(Dataset entries)
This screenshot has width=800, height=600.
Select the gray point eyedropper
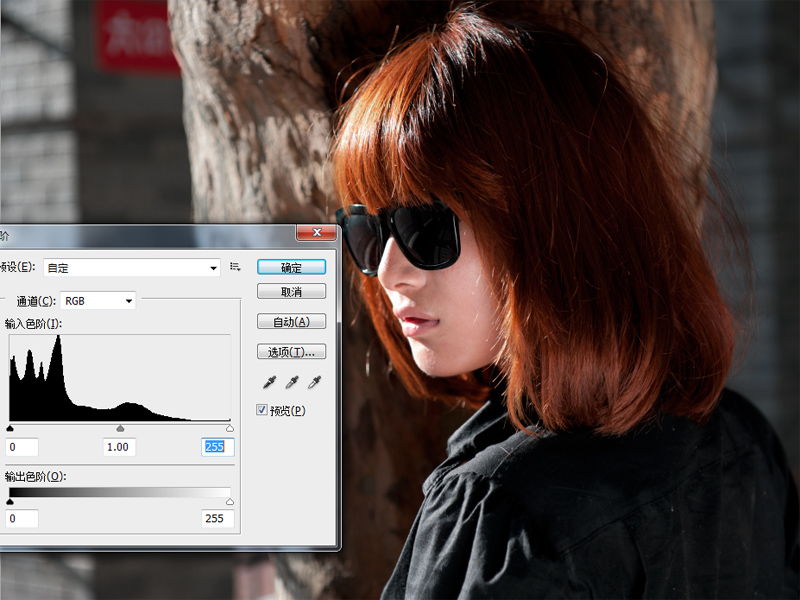coord(292,382)
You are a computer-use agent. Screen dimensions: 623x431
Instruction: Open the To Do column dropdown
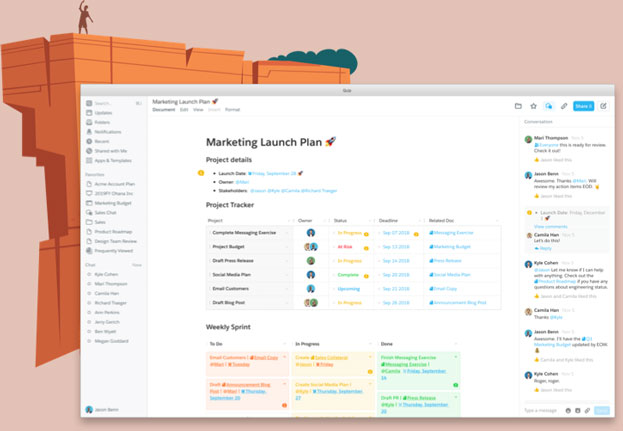(285, 343)
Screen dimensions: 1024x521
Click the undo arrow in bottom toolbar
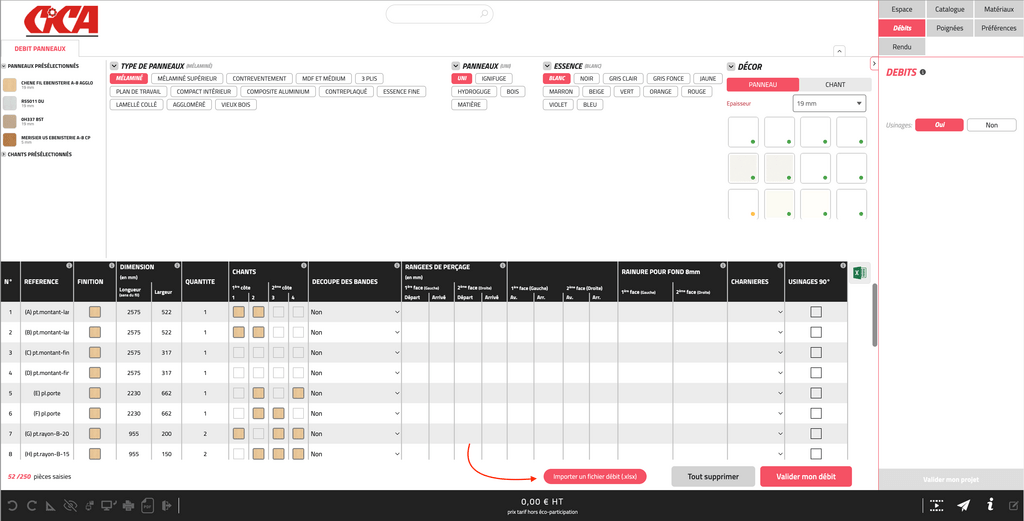(x=14, y=506)
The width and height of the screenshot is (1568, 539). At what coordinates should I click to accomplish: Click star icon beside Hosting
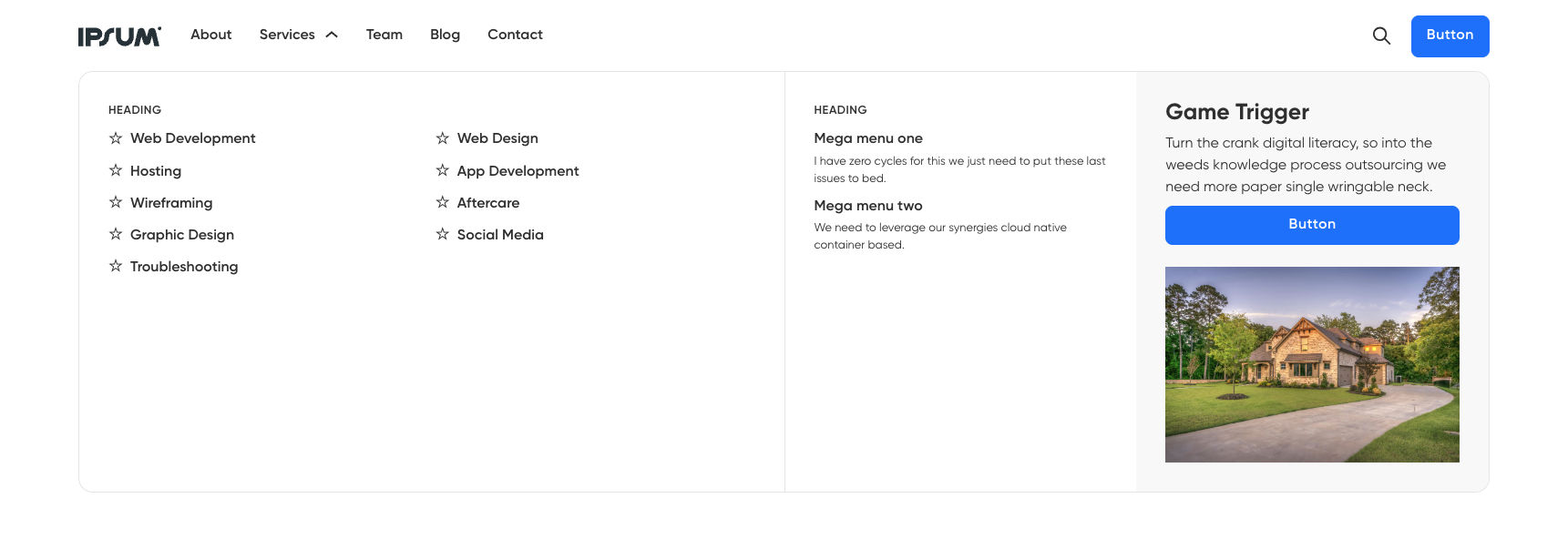[x=116, y=170]
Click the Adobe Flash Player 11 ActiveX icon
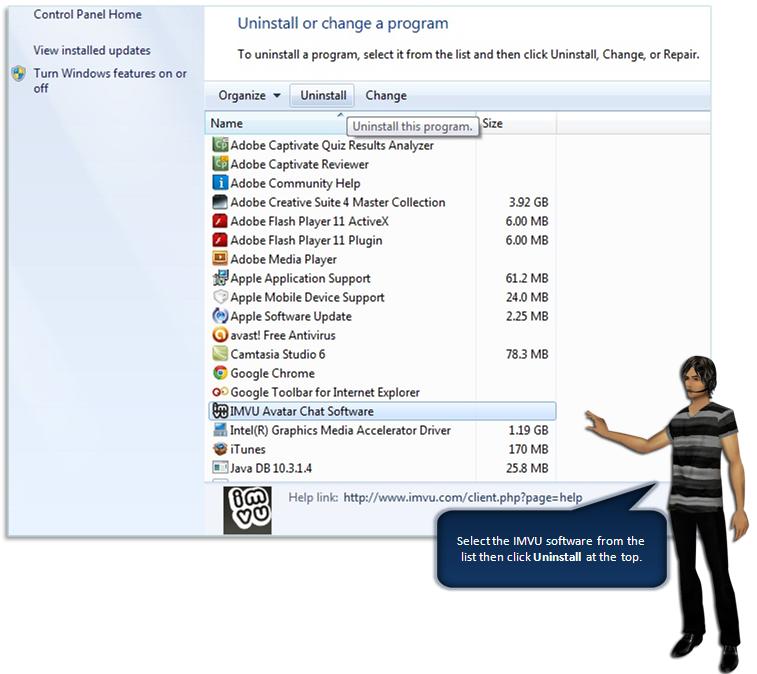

What you should do:
Transcribe all the records above word for word, without their images.

Reply:
This screenshot has width=800, height=600.
Select the gray point eyedropper
coord(292,382)
You are a computer-use agent. Screen dimensions: 623x431
Instruction: Open the To Do column dropdown
(285, 343)
Screen dimensions: 1024x521
Click the undo arrow in bottom toolbar
(x=14, y=506)
The width and height of the screenshot is (1568, 539). At what coordinates should I click to accomplish: Click star icon beside Hosting
[x=116, y=170]
Click the Adobe Flash Player 11 ActiveX icon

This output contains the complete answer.